REQUIRED TASK | Arrange the lines from the one with "The height and width of the screenshot is (465, 868)." up to and including the one with "point(251,292)" as a JSON list of strings, one string per line, skipping blank lines. Leave the pictures out of your answer.

THE DATA |
· · · · ·

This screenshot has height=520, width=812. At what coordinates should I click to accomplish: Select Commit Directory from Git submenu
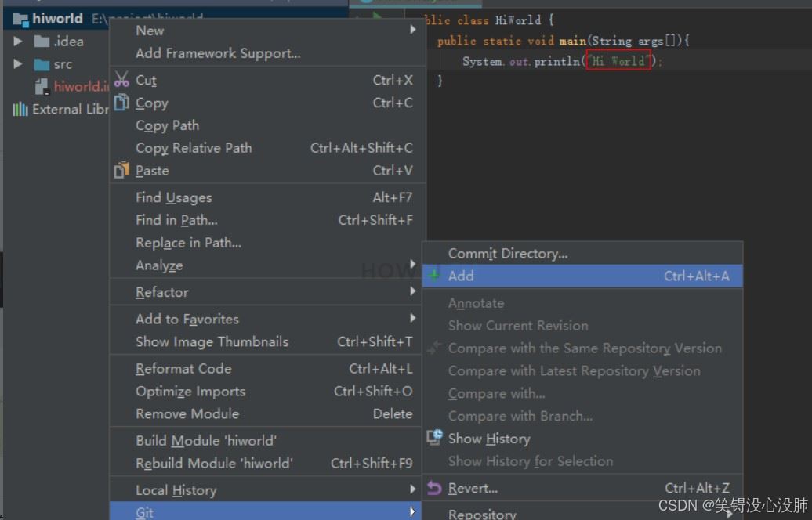508,253
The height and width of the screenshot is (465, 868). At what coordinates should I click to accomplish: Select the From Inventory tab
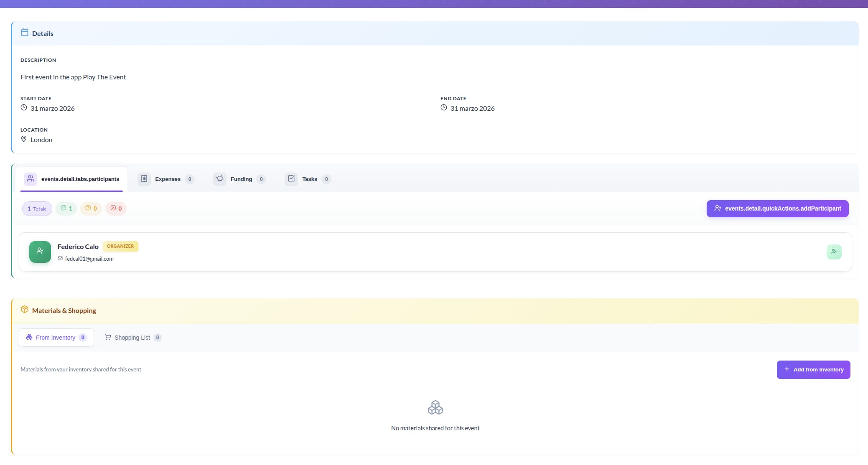(56, 338)
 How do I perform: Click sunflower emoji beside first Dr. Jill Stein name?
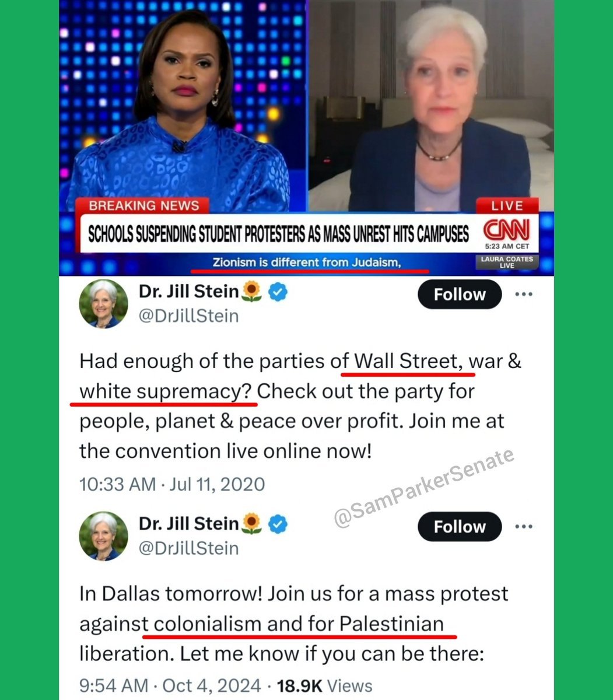point(251,292)
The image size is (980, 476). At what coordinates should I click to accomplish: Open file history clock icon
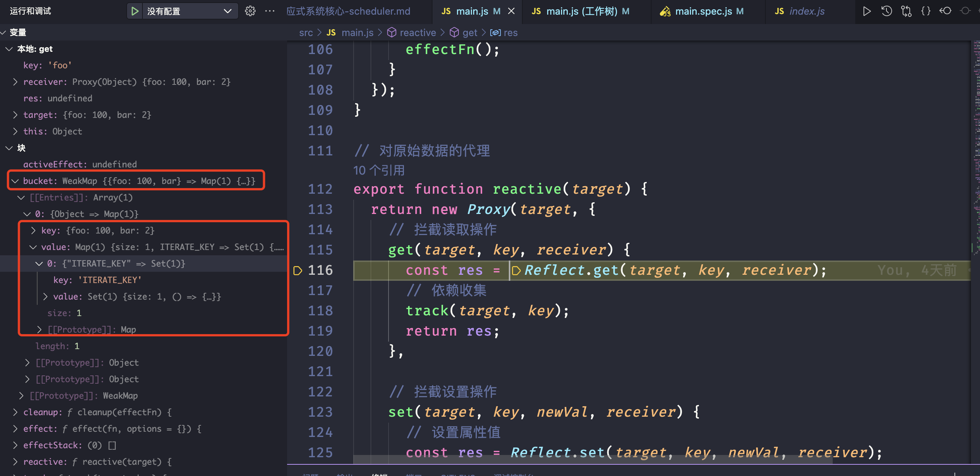[886, 11]
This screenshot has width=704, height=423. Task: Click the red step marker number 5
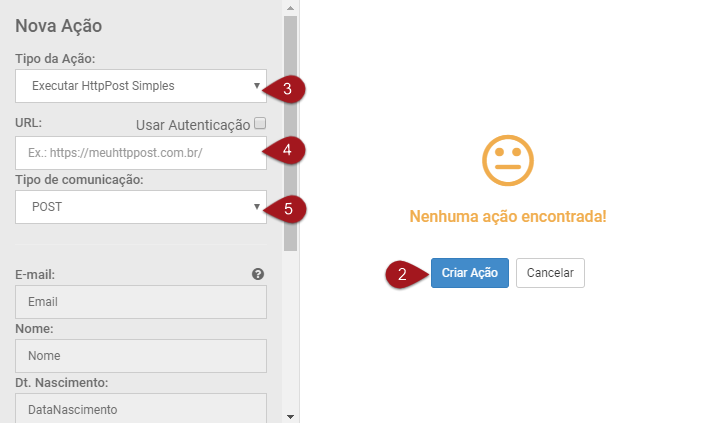pyautogui.click(x=286, y=209)
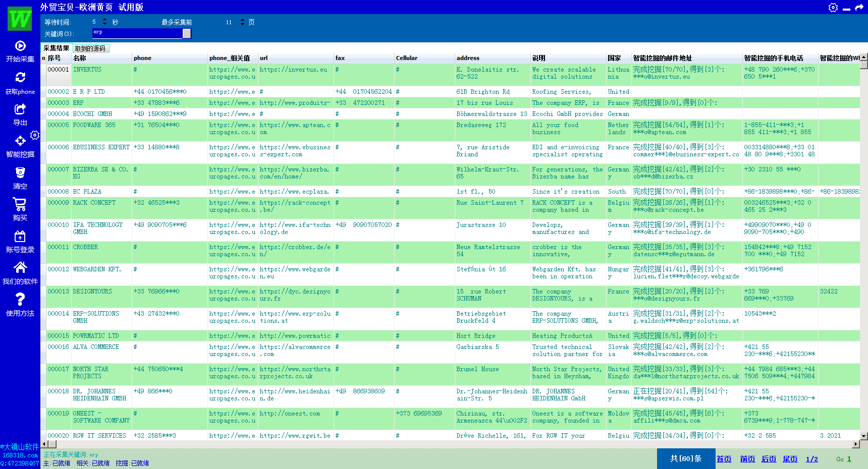Jump to 尾页 last page link

coord(790,459)
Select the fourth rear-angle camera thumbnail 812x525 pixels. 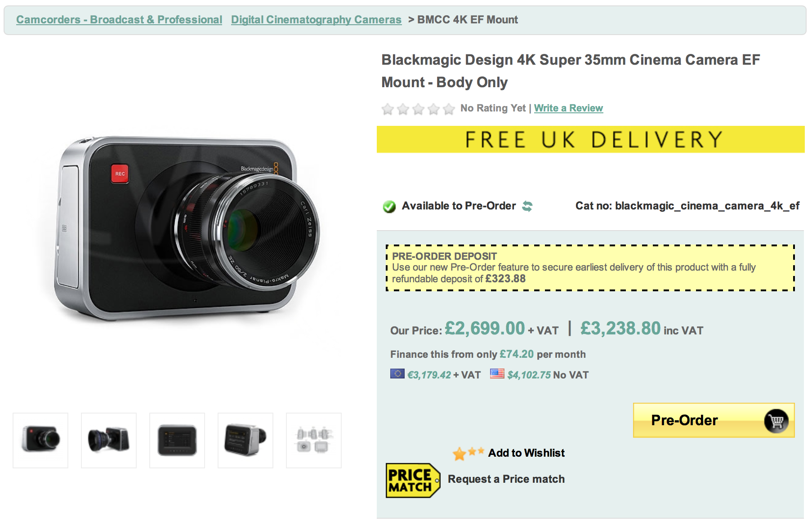245,440
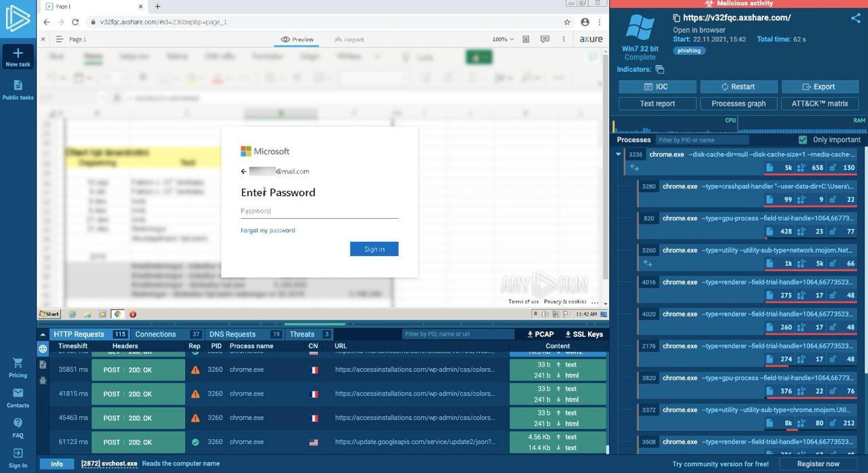Click the Windows Start button
Screen dimensions: 868x473
50,314
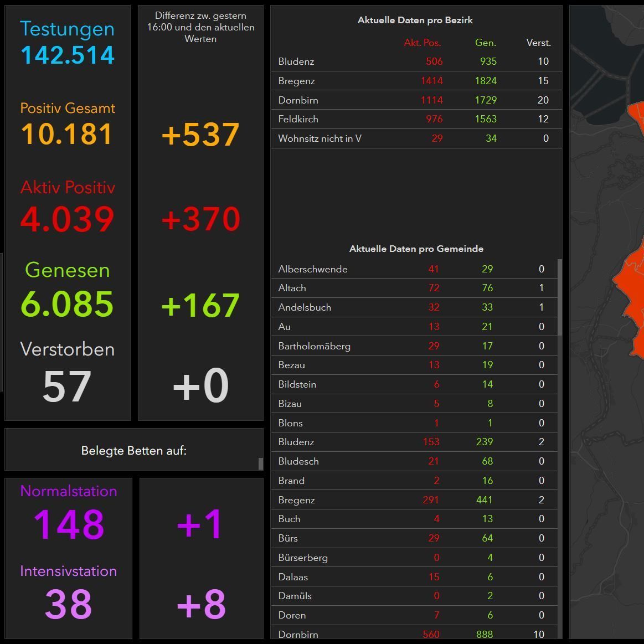This screenshot has height=644, width=644.
Task: Click the Feldkirch district row
Action: (x=415, y=119)
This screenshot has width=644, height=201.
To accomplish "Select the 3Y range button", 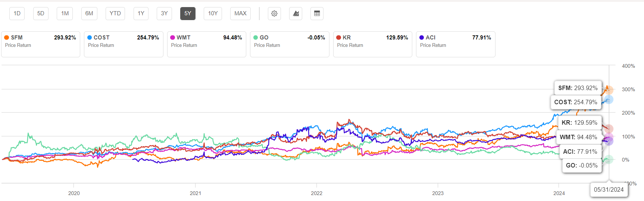I will 164,14.
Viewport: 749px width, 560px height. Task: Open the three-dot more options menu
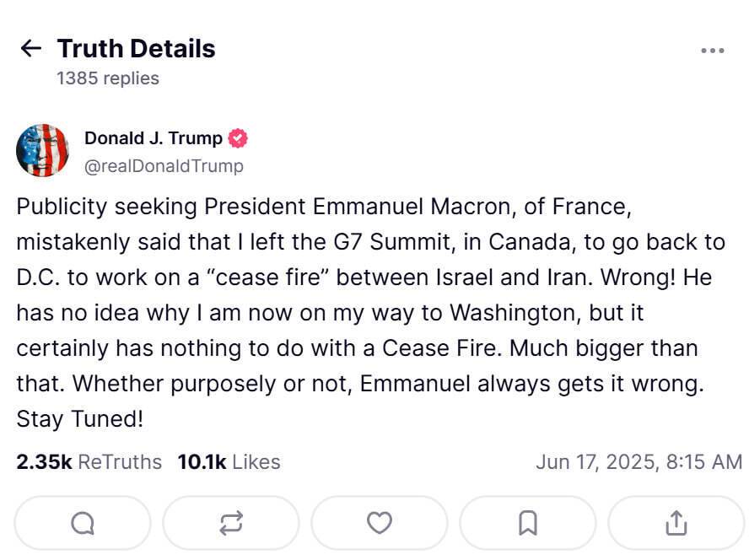tap(713, 51)
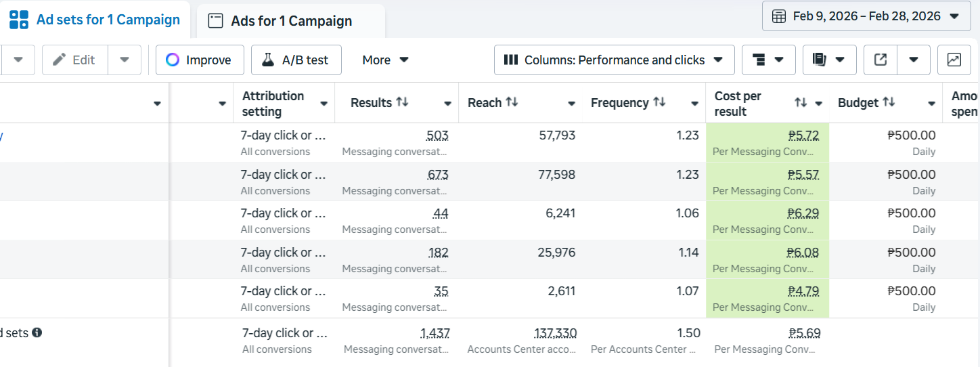The image size is (980, 367).
Task: Click the info icon in the totals row
Action: pyautogui.click(x=37, y=332)
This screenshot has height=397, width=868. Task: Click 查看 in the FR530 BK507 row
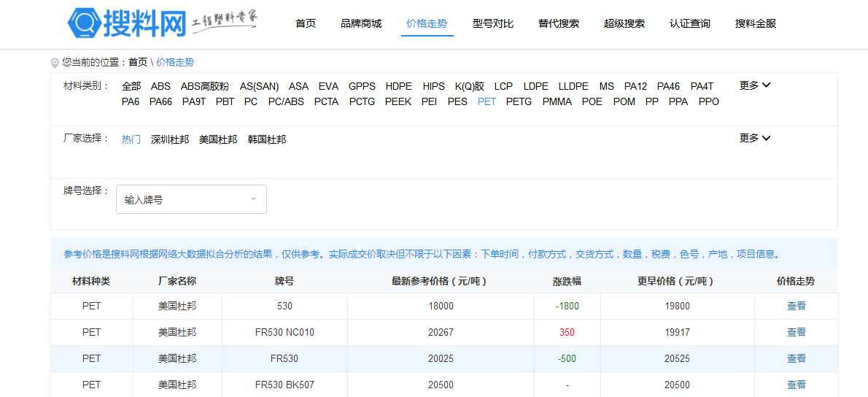point(797,385)
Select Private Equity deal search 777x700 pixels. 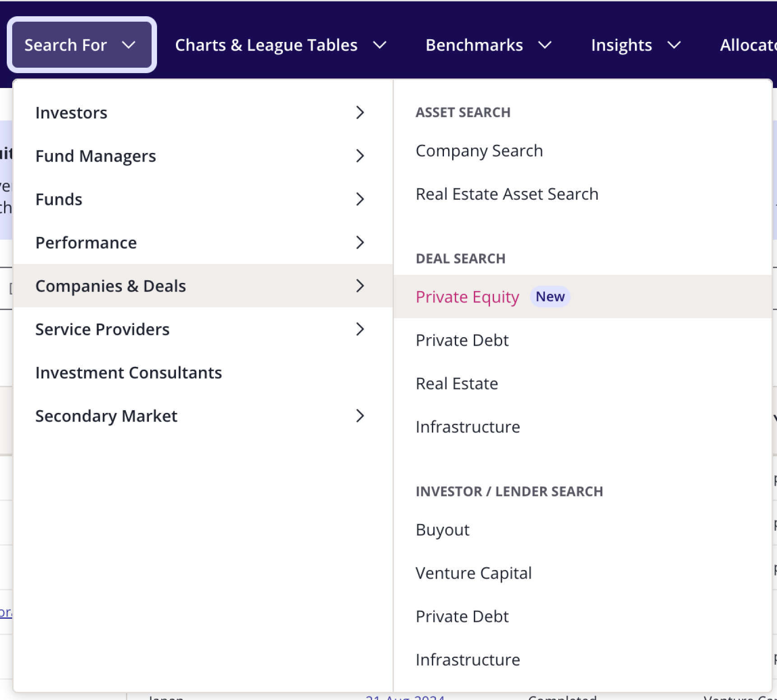click(467, 297)
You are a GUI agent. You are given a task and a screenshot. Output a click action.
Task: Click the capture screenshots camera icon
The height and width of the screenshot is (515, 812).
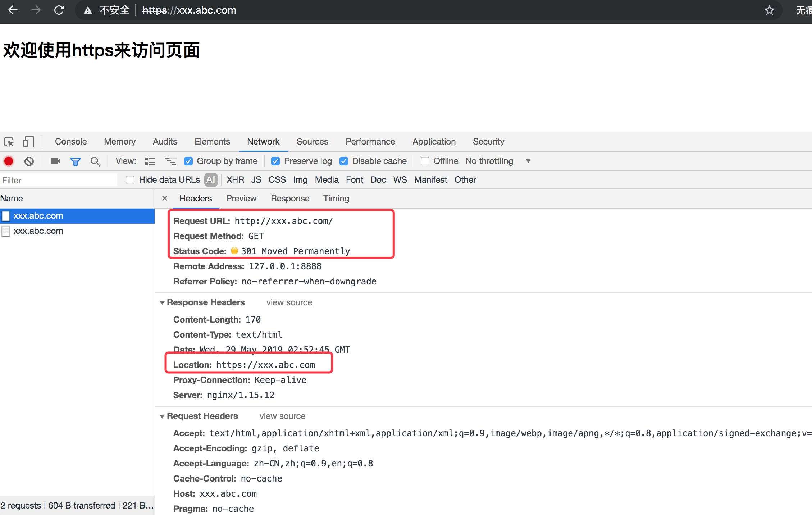point(55,161)
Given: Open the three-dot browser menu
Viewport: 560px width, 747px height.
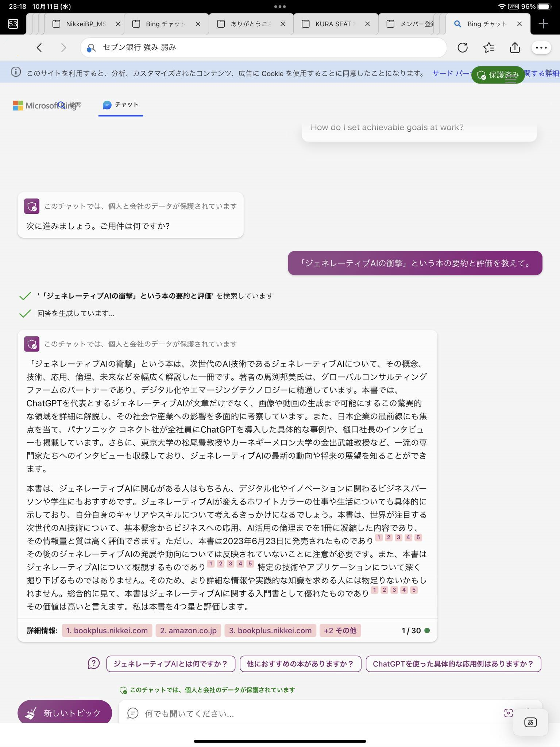Looking at the screenshot, I should [541, 47].
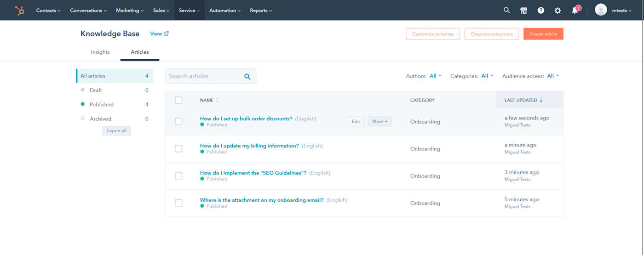Open the Knowledge Base View link
This screenshot has width=644, height=255.
159,34
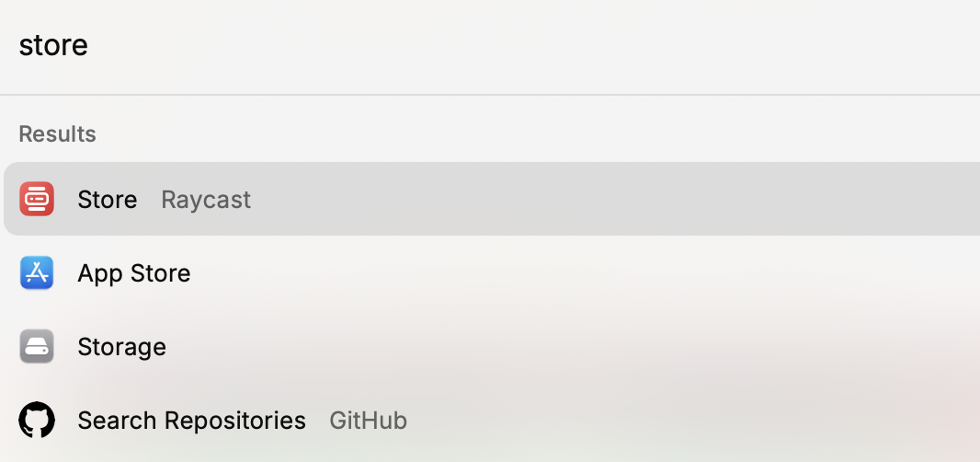This screenshot has width=980, height=462.
Task: Click in the search field containing "store"
Action: 490,46
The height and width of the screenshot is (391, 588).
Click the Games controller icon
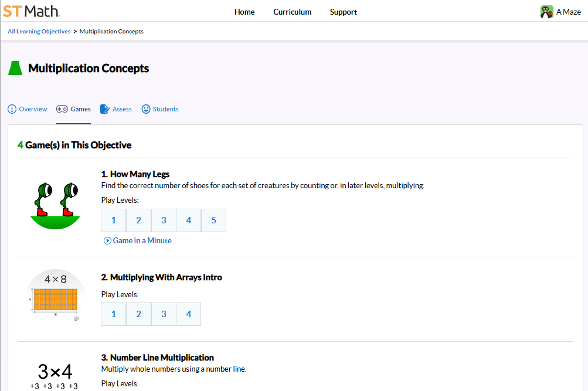[x=62, y=109]
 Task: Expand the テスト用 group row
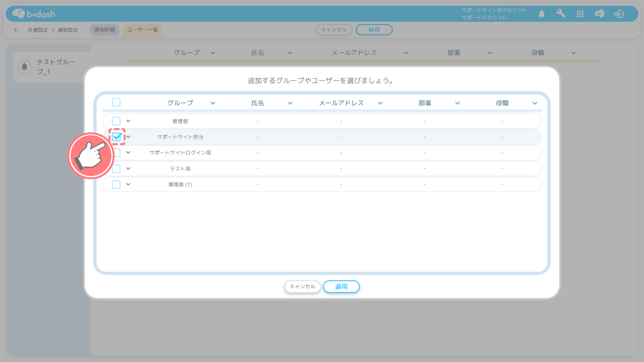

· · · · ·

OUTPUT OF THE TASK |
[
  "The height and width of the screenshot is (465, 868). At what coordinates should I click to accomplish: Select the From Inventory tab",
  "(56, 338)",
  " How do I perform: Click sunflower emoji beside first Dr. Jill Stein name?",
  "point(251,292)"
]